Riconversione dell'ex laminatoio in impianto per la lavorazione dei rifiuti: il Consiglio di Stato ha accolto l'appello presentato dalla comunità onlus "In Dialogo" di Trivigliano, proponente del progetto, e annullato la determina con cui la Regione Lazio nel 2019 aveva dichiarato improcedibili le istanze per la realizzazione dell'impianto di stoccaggio.

Visto l'esito dell'appello, la comunità "In Dialogo" ha diffidato la Regione per far riaprire il procedimento amministrativo. Il 19 ottobre scorso il Comune è stato convocato per un tavolo tecnico in programma il giorno successivo. Secondo quanto ha riferito il sindaco, l'ente ha chiesto lo spostamento dell'incontro, per poter conoscere compiutamente i fatti avvenuti fino ad allora.
Come previsto, il tavolo tecnico si è svolto nella data prefissata, alla presenza della Regione e della Onlus, sempre come ha riferito il primo cittadino.

Alla luce dei fatti, il Comune ha annunciato che «riprenderà, con ogni mezzo e in tutte le forme previste dalla legge, a fare opposizione alla realizzazione di qualunque impianto di trattamento di rifiuti pericolosi».
Già nel 2019 i consiglieri Serena Viselli, Laura Polisena, Paolo Castaldi e Marco Colucci parlavano di richiesta di risarcimento danni per il blocco lavori, al di là dell'opportunità o meno del progetto, e puntavano il dito contro l'Amministrazione comunale che dal 2016 avrebbe dovuto essere a conoscenza del progetto e che invece solo dopo due anni aveva assunto una posizione.
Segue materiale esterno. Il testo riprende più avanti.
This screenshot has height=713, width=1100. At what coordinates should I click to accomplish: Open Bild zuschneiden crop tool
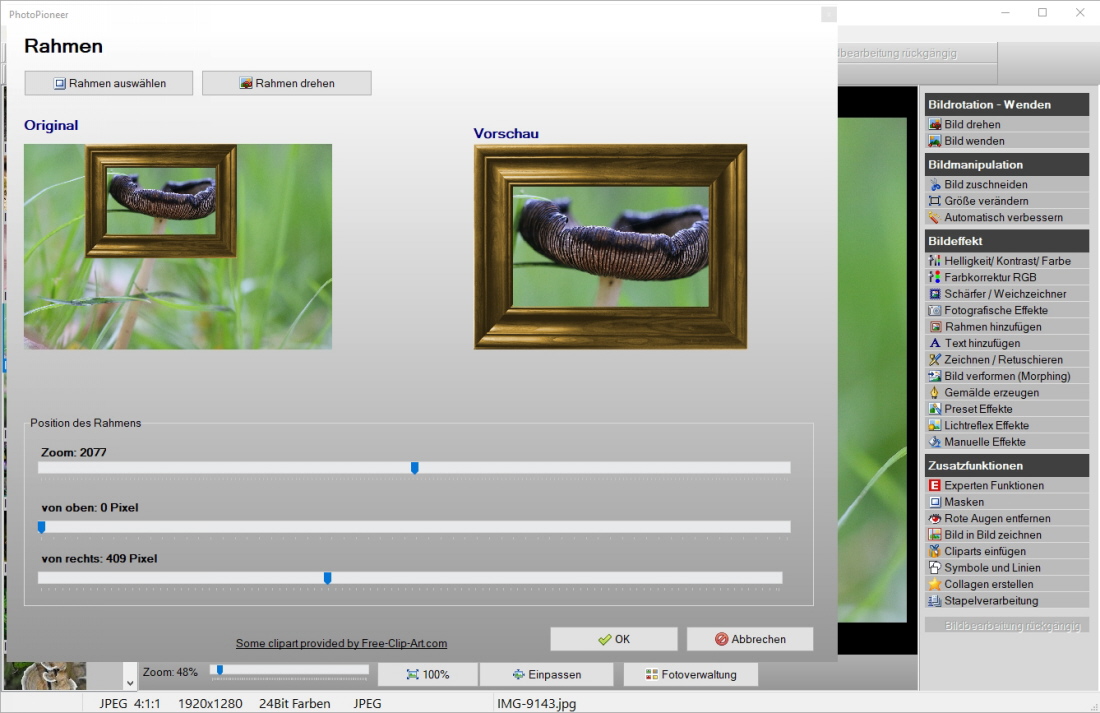(985, 185)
Dunque, si riaccende la questione relativa al progetto del centro di stoccaggio rifiuti pericolosi e non, previsto presso l'ex laminatoio di via Campo del Greco, proposto dalla cooperativa sociale "In Dialogo". Una questione che in passato ha mantenuto vivo il dibattito fra maggioranza e opposizione, quest'ultima dubbiosa sul silenzio dal 2016 al 2018 riguardo un progetto che non poteva non essere conosciuto. E sull'articolata situazione, oggi Serena Viselli commenta: «È una vicenda giudiziaria complessa e non sono abituata a dare giudizi senza avere cognizione di causa. Ma visto che l'Amministrazione comunale non è trasparente, per il momento mi astengo dai commenti in attesa di vedere tutti gli atti».